Selkirk College in Castlegar will no longer be offering second year university sciences as the school prepares to meet a budget shortfall.

Selkirk College in Castlegar will no longer be offering second year university sciences as the school prepares to meet a million dollar budget shortfall.

“We need to have approval in principle by our board by the end of this month,” said Barry Auliffe, Selkirk College director of communications. “It gets final approval by our board and then by the government in May.”

The amount of funding received from the provincial government for college operations at Selkirk has remained the same for the coming year and will be reduced over the next two years.

“Right away, with the cost of doing business going up with inflation,  we’re in a $500,000 shortfall situation just at the get-go,” said Auliffe. “We will be again next year. The operating grant will be decreased next year. This year the government came to us and asked us to make additional savings. So that put it up to $1 million.”

In order to balance the budget the college must find ways to save money. Selkirk receives the lion’s share of their total operating budget of $36 from the government ($26 million). The remainder comes from projections such as tuition fees.

“We find everything we can in the administrative area, anything that we can cut that doesn’t immediately impact students, particularly the cutting of programs,” said Auliffe. “The size, $1 million, is just too much. The vast majority of our budget is in the programs. What we do is look at those programs that have been trending down in terms of enrolment numbers. One area that has trended down over the last few years is second year sciences, courses like biology, chemistry. The numbers there were just not sufficient to continue running those courses.”

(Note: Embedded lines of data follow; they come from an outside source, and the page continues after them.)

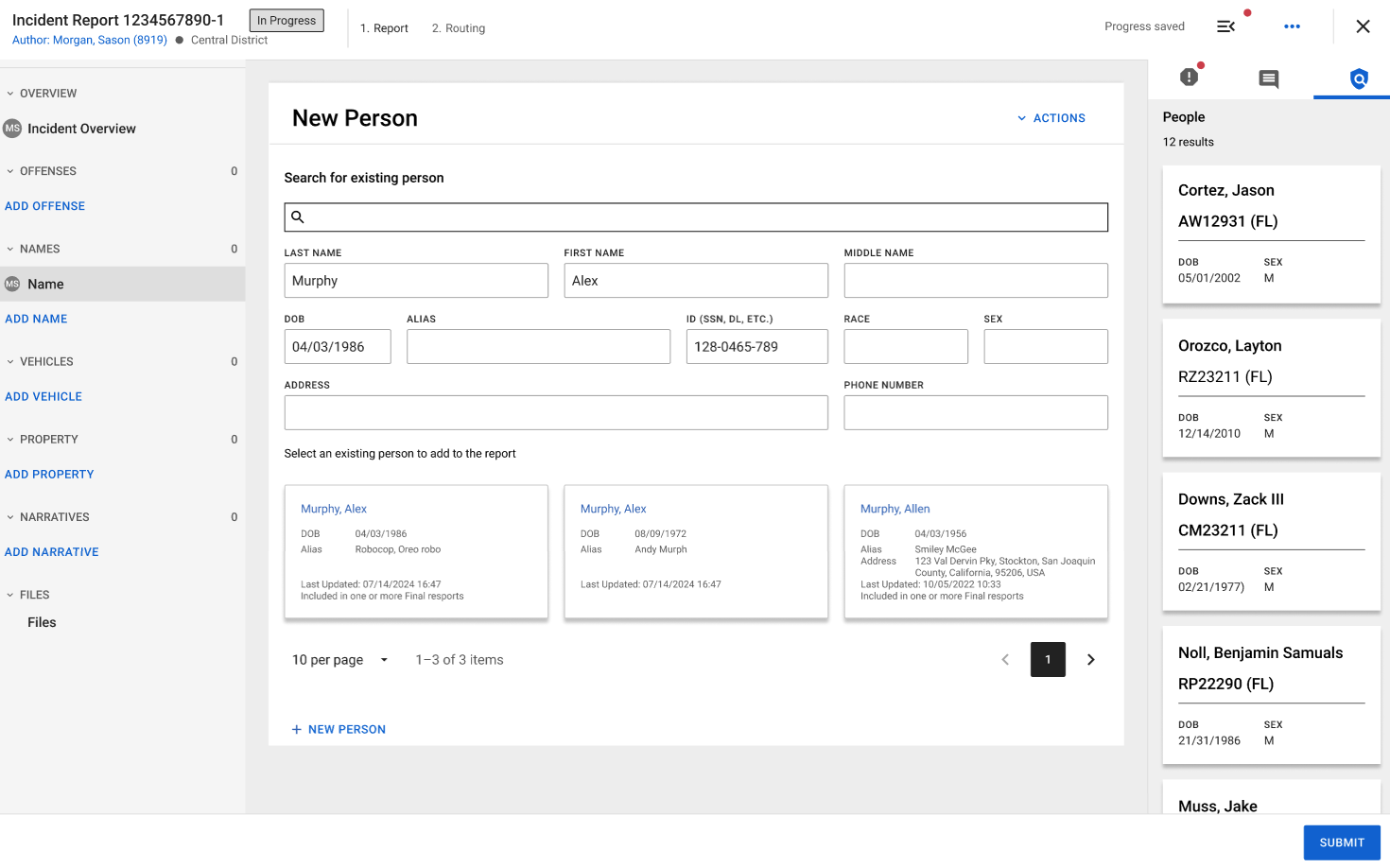Close the incident report window
Image resolution: width=1390 pixels, height=868 pixels.
point(1363,26)
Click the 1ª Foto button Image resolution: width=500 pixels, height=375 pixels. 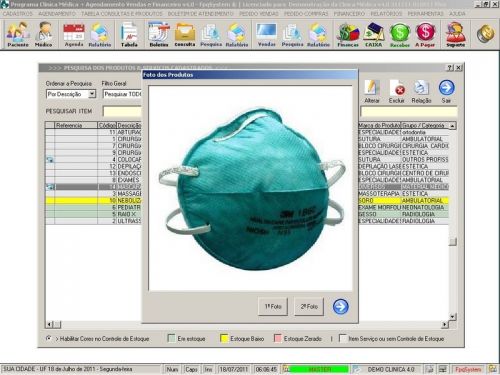[273, 306]
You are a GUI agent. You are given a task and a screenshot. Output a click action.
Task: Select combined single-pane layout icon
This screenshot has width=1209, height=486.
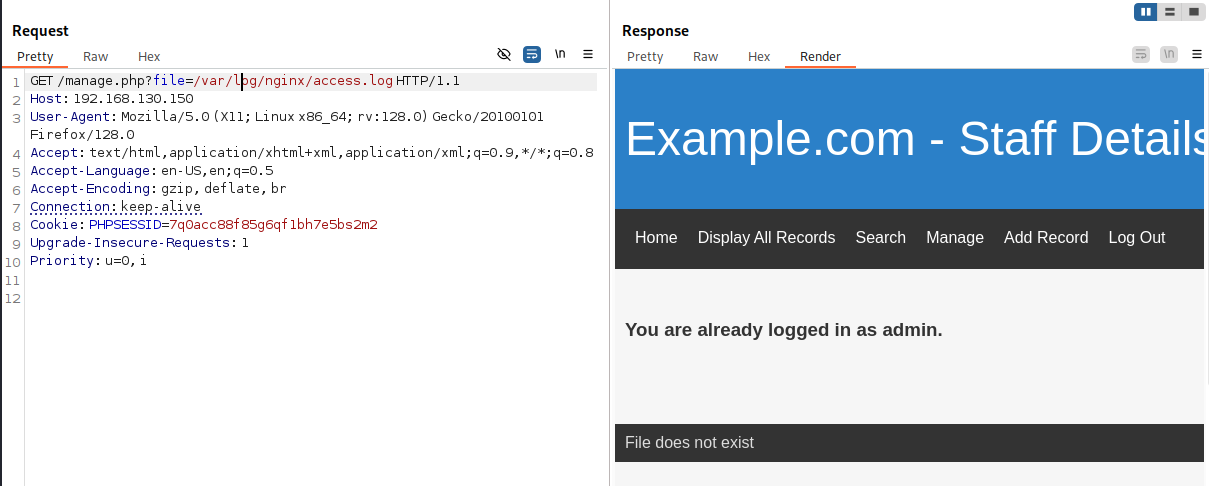coord(1193,12)
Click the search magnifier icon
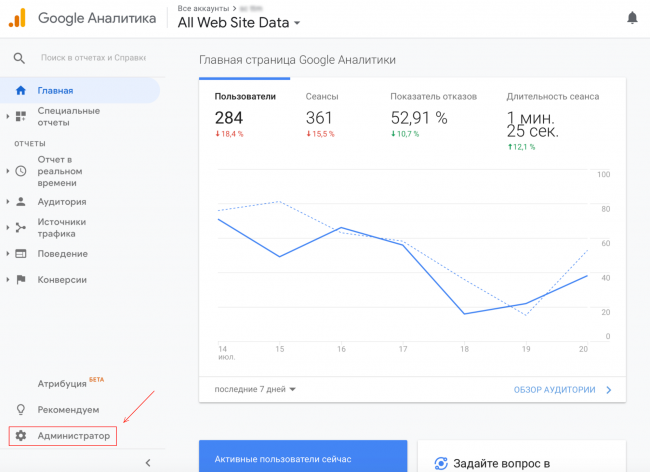650x472 pixels. 19,58
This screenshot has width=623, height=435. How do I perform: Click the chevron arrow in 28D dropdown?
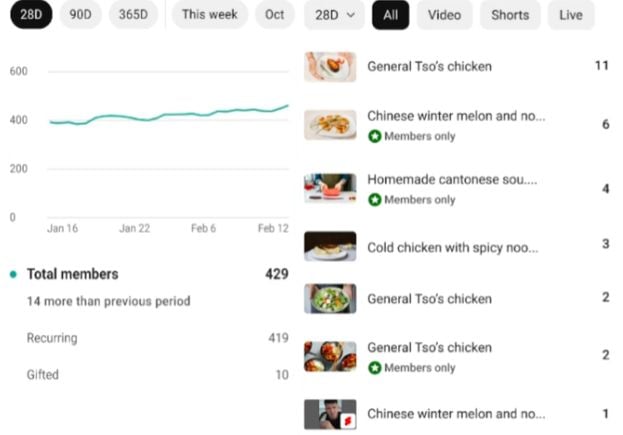point(350,15)
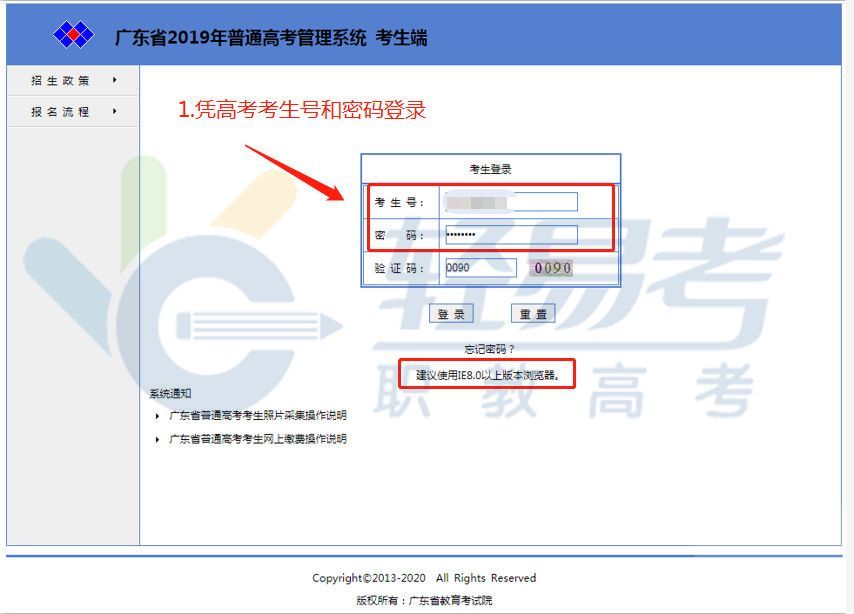Open 广东省普通高考考生照片采集操作说明 notice

coord(258,415)
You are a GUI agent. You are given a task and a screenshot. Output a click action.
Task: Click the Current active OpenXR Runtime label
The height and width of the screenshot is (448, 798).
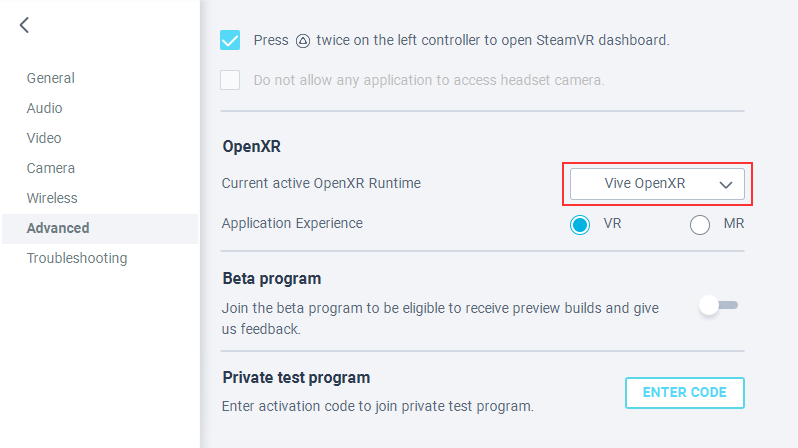coord(321,183)
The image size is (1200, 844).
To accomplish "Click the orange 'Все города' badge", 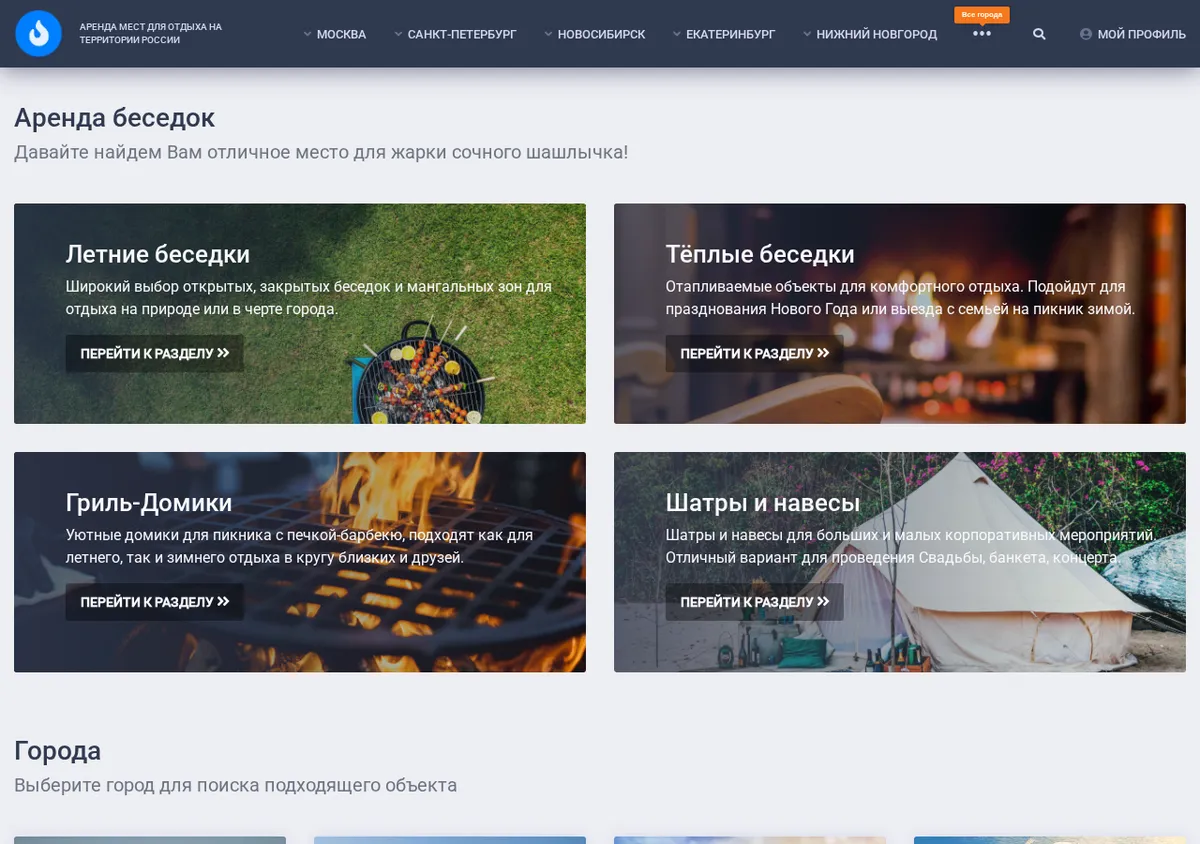I will [982, 15].
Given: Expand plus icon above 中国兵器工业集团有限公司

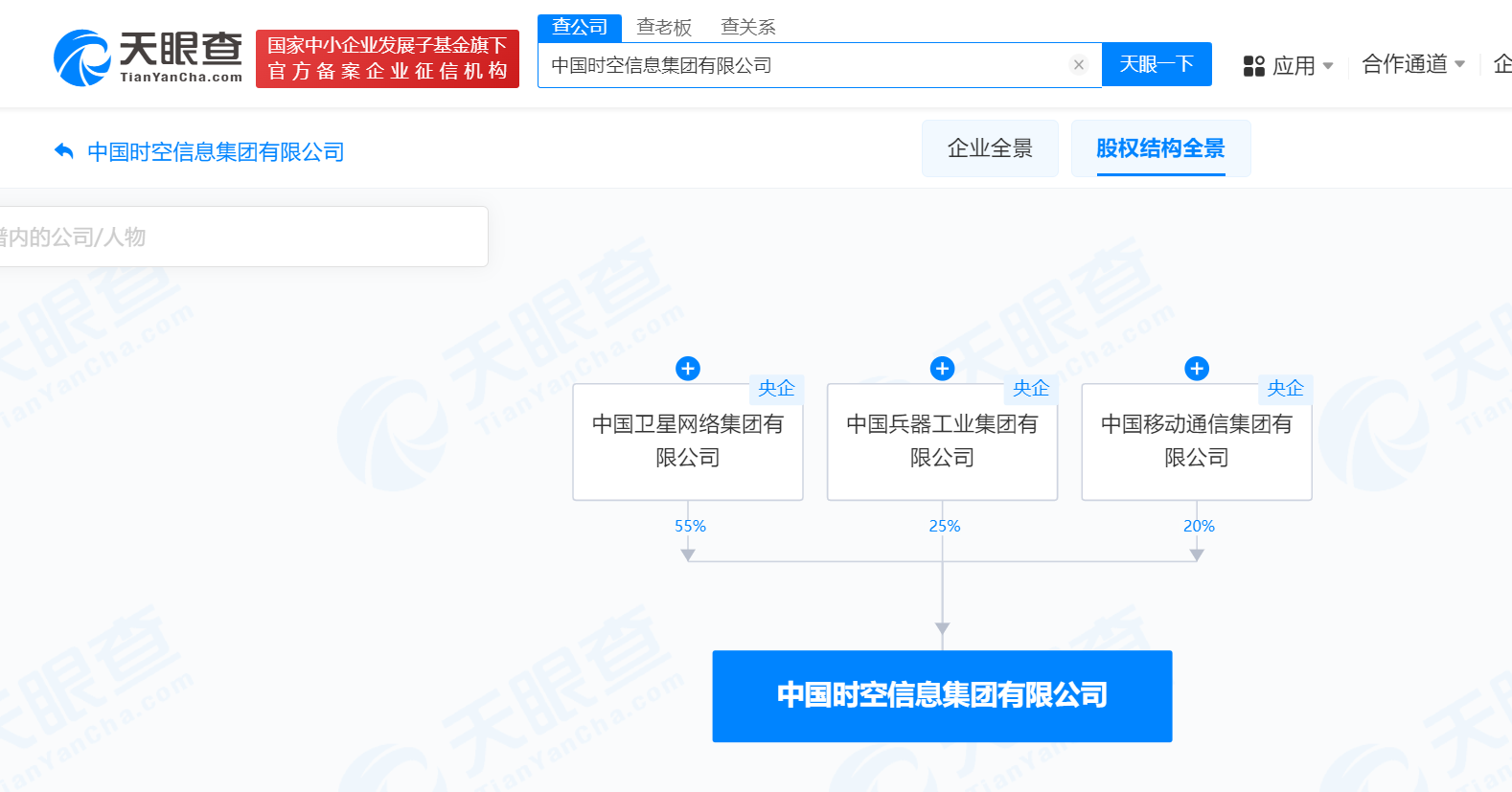Looking at the screenshot, I should coord(943,369).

Auliffe noted that in 1966 when Selkirk College opened, there were only three degree granting universities in B.C. “We now have 12 degree granting universities throughout the province and they’re all very competitive,” he said. “What’s happening a lot more is that students will take their first year at a community college because you have great instruction, much cheaper tuition, you’re closer to home, and you get a sense of whether you really want to follow that through.

“In second year if you do, there is more of a tendency – there are so many options closer to home – you can go to UBC-O (in Kelowna) or TRU (Thompson Rivers University in Kamloops). So that’s really cut into our second year numbers. That was a natural place to look.”

Cutting the second year university sciences will also open up money for other more popular courses such as carpentry, metal fabrication, pharmacy technician, and early childhood care assistant, said Auliffe.

Other courses affected by the budget changes include the two year diploma program at the Kootenay School of the Arts, which will now be offered as a one-year program.

In addition, the online golf club operations course will only be offered if enrolments are sufficient to cover all costs.